Como orientar o agente de saúde nas visitas domiciliares com psicólogo em famílias que não aceitam ir à unidade? A visita pode acontecer sem a aceitação da família?

A visita domiciliar (VD) é uma intervenção que faz parte da prática de todos os profissionais da APS, por isso a importância da sua dúvida. Na verdade, o profissional que trabalha especificamente com a VD é o agente comunitário de saúde (ACS). Eu começaria trabalhando com o grupo dos ACS sobre como podemos abordar saúde mental nas VD e como identificamos o sofrimento psíquico que pode demandar a escuta de outro profissional que não o ACS (no seu caso, a psicóloga da equipe).

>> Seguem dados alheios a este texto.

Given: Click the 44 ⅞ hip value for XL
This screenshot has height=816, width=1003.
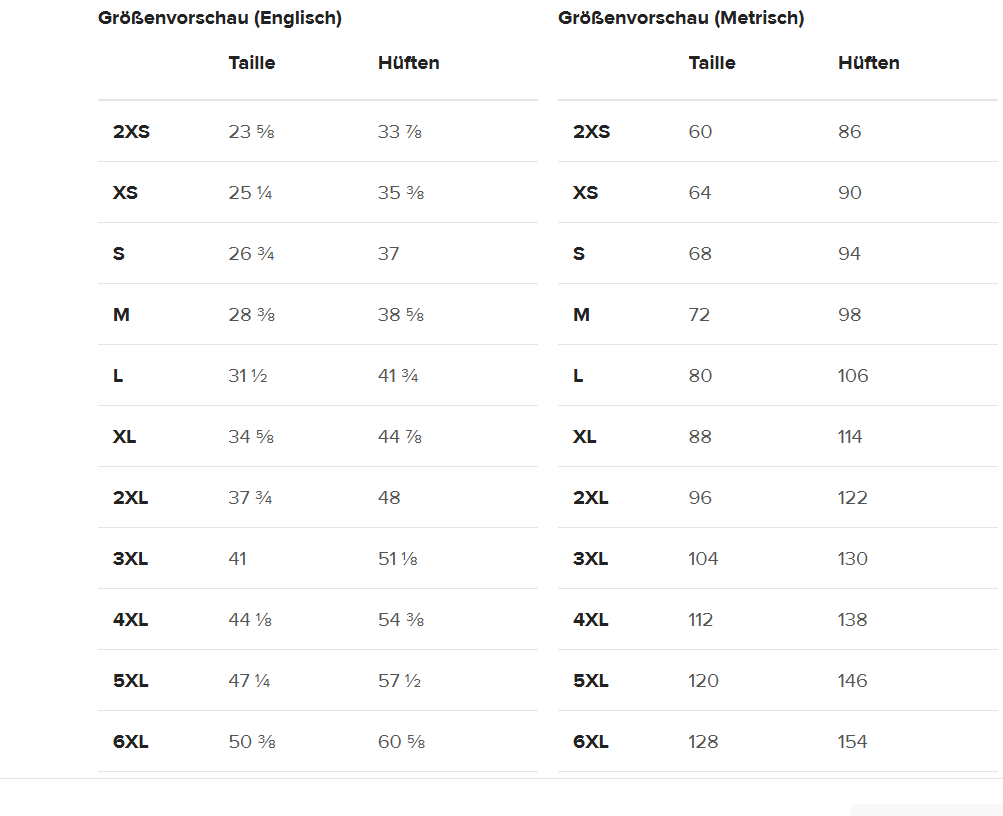Looking at the screenshot, I should point(401,437).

No caso específico, é importante saber qual a demanda daquela família e o motivo pelo qual o ACS pensa ser importante a presença do psicólogo. Sugiro para isso uma reunião de discussão de caso (educação permanente). É importante ter o psicólogo intervindo? Ele pode apenas ficar no papel de matriciador/supervisor do caso?
Para sensibilizar a família, a melhor maneira seria começar estabelecendo um bom vínculo com o ACS. Posteriormente, caso a família não queira consultar na US, com a psicóloga, o ACS pode sugerir à família que essa profissional o acompanhe numa próxima VD. No entanto, nenhum profissional da APS pode fazer uma “invasão” domiciliar. Não é adequado realizar qualquer VD sem o consentimento da família. Afinal, estamos no espaço mais privado e íntimo do usuário.
Caso a família consinta com a presença da psicóloga, é indicado que você faça as VD inicialmente com o ACS de referência da família que será visitada. Os motivos pelos quais o psicólogo atua em VD são os mais diversos: pacientes acamados (permanentemente ou temporariamente), mães com recém nascidos, pacientes restritos ao lar por dificuldades de deambulação na rua (ex: esquizofrenia, paranoias, fobias), pacientes terminais, famílias enlutadas, egressos de internações psiquiátricas, casos com resistência a ir até a US, alguma atividade de rastreamento ou vigilância em saúde ou simplesmente para conhecer melhor o território, suas famílias e necessidades de saúde. Em casos de maior sofrimento psíquico, o psicólogo deve avaliar se será necessário um acompanhamento ao longo do tempo – que pode se caracterizar como uma psicoterapia domiciliar, por exemplo – assim como a frequência das VD.